Faust is not a subject for the faint of heart, and no one could ever
accuse Busoni of lacking ambition. The opera he wrote to his own libretto is a
grand, capacious grab bag of diverse scenes and theatrical strategies, all
channeled through the restless exploratory fervor of the composer's
imagination.
The sheer variety of the thing -- in form, genre and dramatic effect --
is what strikes a listener first. The opera opens with a veritable deluge of
introductory sections: an orchestral symphonia, a spoken prologue by the poet
outlining the premise of the work, two preludes and an intermezzo.
Only then does the opera proper begin, and the flurry of different
approaches continues unabated. Busoni was largely inspired by puppet theater,
and that forms a central strain in "Doktor Faust."
But there is also room for a dream sequence, military marches, extended
choral episodes in both a liturgical and bibulous vein and a lavish, extended
ballet, as well as more traditional operatic writing.
The diversity extends right into the final scene, whose libretto survives
but which Busoni did not live to compose music for.
His student Philipp Jarnach completed the score in time for the
posthumous Dresden premiere in 1925, and in 1985 musicologist Antony Beaumont
unveiled a new version based on recently discovered sketches.
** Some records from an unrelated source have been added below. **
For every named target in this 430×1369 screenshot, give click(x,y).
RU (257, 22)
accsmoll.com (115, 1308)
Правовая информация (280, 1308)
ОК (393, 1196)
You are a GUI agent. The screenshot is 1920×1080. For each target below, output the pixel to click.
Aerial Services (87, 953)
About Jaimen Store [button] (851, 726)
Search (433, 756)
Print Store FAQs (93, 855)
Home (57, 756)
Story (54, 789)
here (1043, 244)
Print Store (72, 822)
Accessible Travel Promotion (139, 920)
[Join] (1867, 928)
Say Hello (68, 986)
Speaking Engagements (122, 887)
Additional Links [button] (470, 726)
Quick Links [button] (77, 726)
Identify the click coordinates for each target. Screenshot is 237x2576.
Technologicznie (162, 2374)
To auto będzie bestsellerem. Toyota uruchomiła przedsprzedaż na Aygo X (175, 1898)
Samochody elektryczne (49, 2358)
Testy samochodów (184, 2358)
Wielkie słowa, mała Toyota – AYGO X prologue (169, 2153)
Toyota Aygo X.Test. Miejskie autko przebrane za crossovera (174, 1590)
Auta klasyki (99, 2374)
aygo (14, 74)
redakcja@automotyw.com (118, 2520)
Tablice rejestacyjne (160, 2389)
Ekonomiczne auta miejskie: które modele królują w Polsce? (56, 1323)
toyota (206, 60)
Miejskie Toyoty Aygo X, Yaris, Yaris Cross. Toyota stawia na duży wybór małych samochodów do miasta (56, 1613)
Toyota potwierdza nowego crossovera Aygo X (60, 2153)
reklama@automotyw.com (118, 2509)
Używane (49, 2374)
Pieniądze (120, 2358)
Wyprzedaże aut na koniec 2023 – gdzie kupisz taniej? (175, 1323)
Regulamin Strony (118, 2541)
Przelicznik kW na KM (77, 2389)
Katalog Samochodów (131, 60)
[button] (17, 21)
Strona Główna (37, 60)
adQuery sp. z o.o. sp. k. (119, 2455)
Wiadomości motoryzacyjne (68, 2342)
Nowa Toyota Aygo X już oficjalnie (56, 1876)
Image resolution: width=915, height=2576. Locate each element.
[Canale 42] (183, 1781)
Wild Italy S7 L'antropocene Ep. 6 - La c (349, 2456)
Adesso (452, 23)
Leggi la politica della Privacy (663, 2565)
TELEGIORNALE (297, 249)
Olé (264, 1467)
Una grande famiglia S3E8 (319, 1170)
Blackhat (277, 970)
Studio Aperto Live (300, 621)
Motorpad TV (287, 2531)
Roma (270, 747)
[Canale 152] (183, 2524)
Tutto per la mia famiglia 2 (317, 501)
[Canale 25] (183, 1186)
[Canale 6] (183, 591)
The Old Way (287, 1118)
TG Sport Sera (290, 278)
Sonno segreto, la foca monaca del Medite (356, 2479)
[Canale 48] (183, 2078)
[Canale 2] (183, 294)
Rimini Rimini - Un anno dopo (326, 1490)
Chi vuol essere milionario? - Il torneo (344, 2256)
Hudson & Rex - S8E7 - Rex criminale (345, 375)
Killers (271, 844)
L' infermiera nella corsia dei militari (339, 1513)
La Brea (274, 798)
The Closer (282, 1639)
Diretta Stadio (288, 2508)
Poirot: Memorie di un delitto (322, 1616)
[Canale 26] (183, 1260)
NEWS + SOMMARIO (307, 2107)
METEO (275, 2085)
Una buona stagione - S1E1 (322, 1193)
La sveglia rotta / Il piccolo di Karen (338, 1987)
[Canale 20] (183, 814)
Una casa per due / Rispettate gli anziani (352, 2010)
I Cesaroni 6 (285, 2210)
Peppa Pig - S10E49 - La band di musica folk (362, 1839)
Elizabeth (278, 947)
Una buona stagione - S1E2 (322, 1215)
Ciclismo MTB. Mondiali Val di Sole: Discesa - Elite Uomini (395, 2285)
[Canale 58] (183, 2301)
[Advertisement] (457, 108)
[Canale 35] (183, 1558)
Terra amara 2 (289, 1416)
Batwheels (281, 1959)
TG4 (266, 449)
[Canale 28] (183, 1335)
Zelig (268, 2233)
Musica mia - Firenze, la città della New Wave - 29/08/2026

The San
Francisco production will use neither completion, opting instead to simply
speak the lines Busoni never set to music.
In any event, Busoni's grab-bag aesthetic is mirrored in the sources he
drew on in composing "Doktor Faust." Piano music, orchestra works, songs and
choral writings -- all of these and more were adapted and recycled into the
pages of the opera. Many of these pieces were written expressly as preliminary
sketches, but others began life as free-standing compositions.
Unity, in short, is hardly the guiding principle here, even if Busoni
maintained that the opera's harmonic and textural language imparted a sense of
cohesiveness to the piece.
But that is only to be expected from this intellectually far-flung and
elusive character. Everything about Busoni's life and work is informed by a
similar blend of diverse, sometimes disparate elements.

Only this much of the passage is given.